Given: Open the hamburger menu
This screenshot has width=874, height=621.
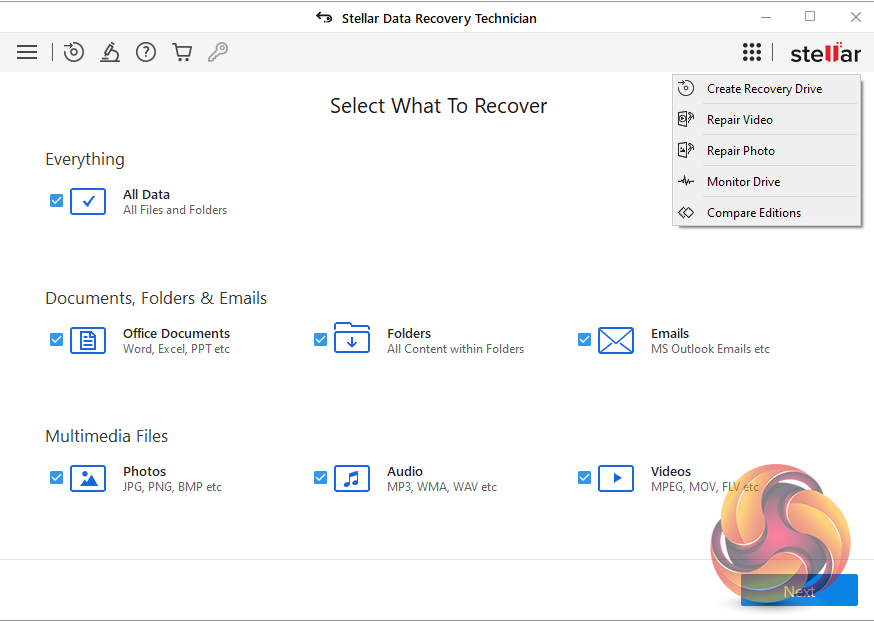Looking at the screenshot, I should click(27, 52).
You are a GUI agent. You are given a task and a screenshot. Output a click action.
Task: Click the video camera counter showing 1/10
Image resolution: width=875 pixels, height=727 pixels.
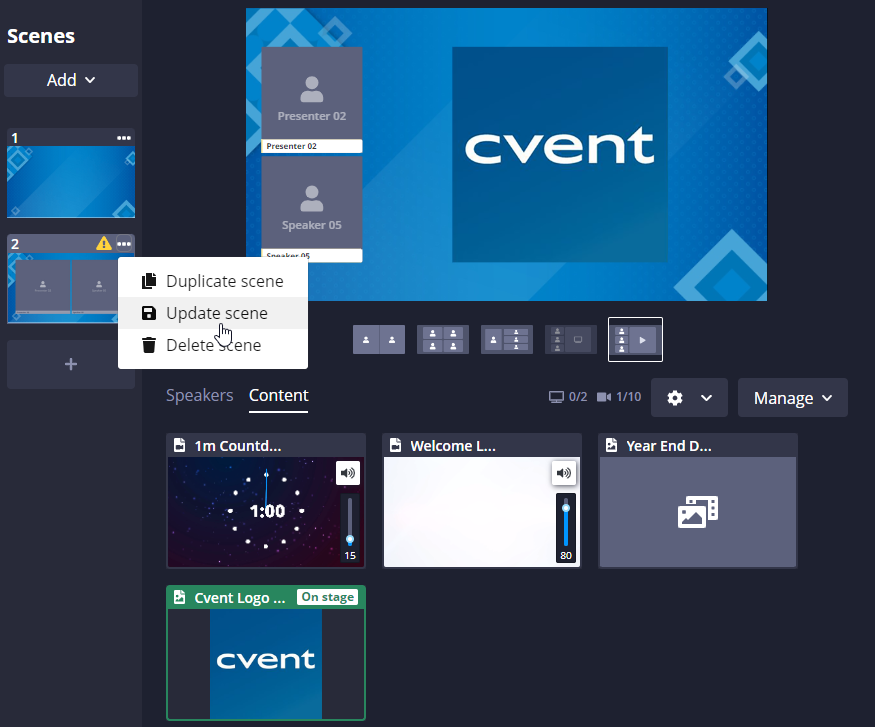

-------------------------

YOUR GOAL – Everything in the data except the pictures must appear in your answer unchanged.

PROBLEM SOLUTION –
Given: Open the hamburger menu
This screenshot has width=874, height=621.
Looking at the screenshot, I should click(27, 52).
You are a GUI agent. You are given a task and a screenshot. Output a click action.
Task: Click the video camera counter showing 1/10
Image resolution: width=875 pixels, height=727 pixels.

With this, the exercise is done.